The Chancellor should grab the bull by the horns

I am all for government intervention at certain levels, but get annoyed when it gets involved with the advice side of things like the advocation of long-term fixed rate mortgages. Was Darling a broker in a former life?

I, for one, am not an advocate of long-term 10, 15 and 20-year terms. People’s lifestyles change a lot more now than they did 20 years ago.

Unfortunately we have a high divorce/separation rate and people move a lot more. I think if more people entered into long-term deals there would be a lot of lenders rubbing their hands at the chunky early repayment charges (ERC) they can levy.

The person may not be able to raise capital to pay the other out, there may not be enough equity, the lender may have changed their criteria; there are lots of reasons.

Would it not be fairer to force all lenders to offer one product in their range which was capped and thus give the public more choice? Capped mortgages are rarely available now because the lenders cap them so high.

What if the government said that if you enter into a fixed rate mortgage for five years or more and the Base Rate dropped by more than 1 per cent the lender had to reassess and offer a new rate without charging an ERC?

This is a tall order to ask I know, but my point is Darling just wants to be seen to be concerned by dipping his toes in. If he wants to get involved, then grab the bull by the horns give the FSA a kick up the arse and ask it for some input – or is it too busy trying to make sure we all treat customers fairly?

We are tightly regulated and receive a lower than average number of complaints as an industry. A damn site less than estate agents who dont even have a regulator.
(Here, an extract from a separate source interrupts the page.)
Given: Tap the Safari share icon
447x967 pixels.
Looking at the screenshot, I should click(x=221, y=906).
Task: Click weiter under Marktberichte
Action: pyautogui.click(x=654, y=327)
I am not having a go at estate agents, as most are okay, but we all know the stories over more recent times of some insisting certain mortgage brokers or valuers are used, and builders/incentives and gifts.

Surely an over inflation of a property value could have a worse outcome than not being able to afford the mortgage. With the latter you have the option to sell, with the first if you are in negative equity you are faced with a debt.

Who is more at fault, me for getting the mortgage or the agent/valuer for the exaggerated valuation? I know who the FSA will come after – don’t you?